I looked up at him from the floor. There was a pillow under my head, and the blanket I had brought up earlier had been tossed over me. Verity stood, leaning out of the window. He was shaking with effort, and the Skill he exerted was like battering waves I could almost feel. ‘Onto the rocks,’ he said with deep satisfaction, and whirled from the window. He grinned at me, an old, fierce grin that faded slowly as he looked down on me.
‘Like a calf to the slaughter,’ he said ruefully. ‘I should have known that you didn’t know what you were talking about.’

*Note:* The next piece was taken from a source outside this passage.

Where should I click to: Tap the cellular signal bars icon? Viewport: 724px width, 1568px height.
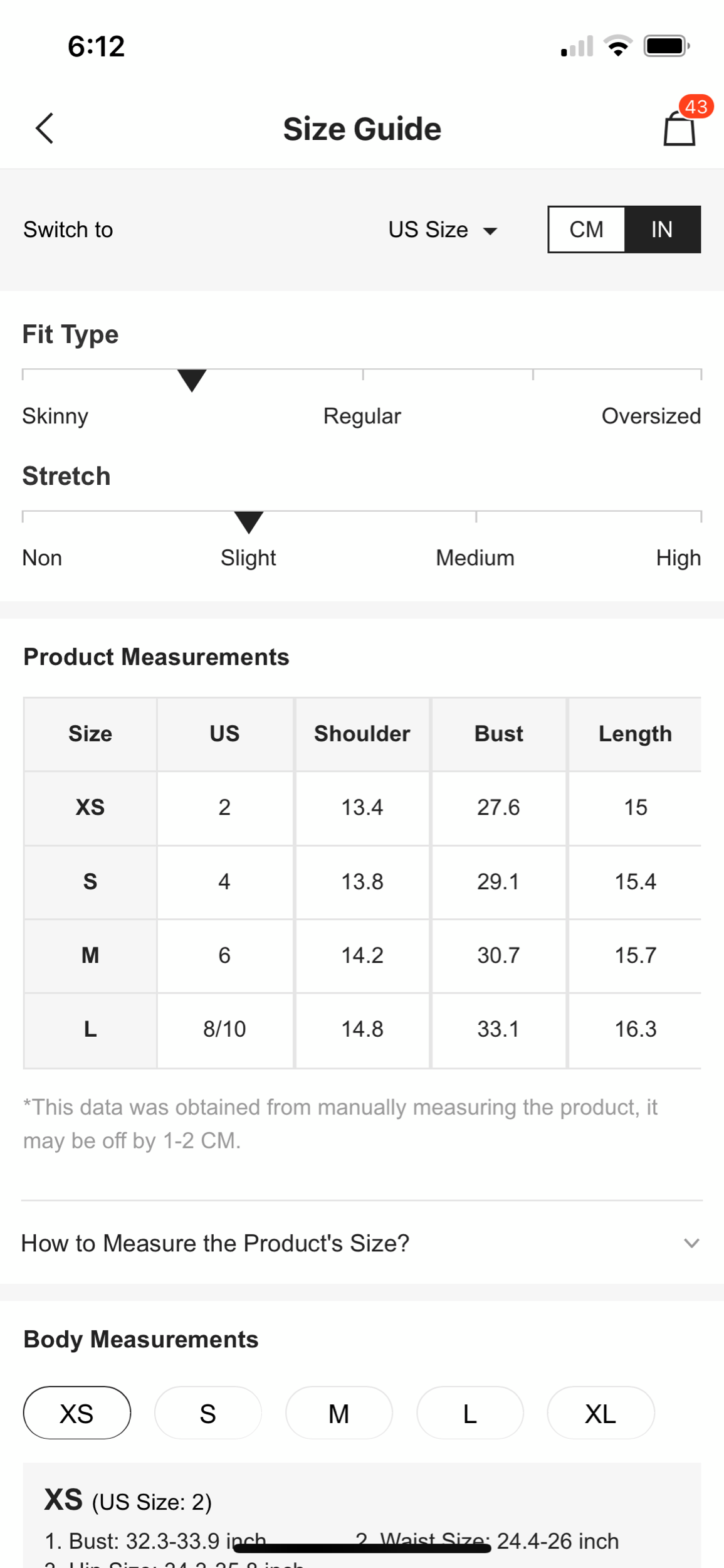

‘What happened to me?’ I managed to ask. My teeth chattered against each other, and my whole body shook as with a chill. I felt I would rattle my bones out of their joints.
‘You offered me your strength. I took it.’ He poured a cup of the tea, then knelt to hold it to my mouth. ‘Go slowly. I was in a hurry. Did I say earlier that Chivalry was a bull with his Skill? What must I say about myself then?’
He had his old bluff heartiness and good nature back. This was a Verity I had not seen for months. I managed a mouthful of the tea, and felt the elfbark sting my mouth and throat. My shivering eased. Verity took a casual gulp from the mug.
‘In the old days,’ he said conversationally, ‘a king would draw on his coterie. Half a dozen men or more, and all in tune with one another, able to pool strength and offer it as needed. That was their true purpose. To provide strength to their king, or to their own key man. I don’t think Galen quite grasps that. His coterie is a thing he has fashioned. They are like horses and bullocks and donkeys, all harnessed together. Not a true coterie at all. They lack the singleness of mind.’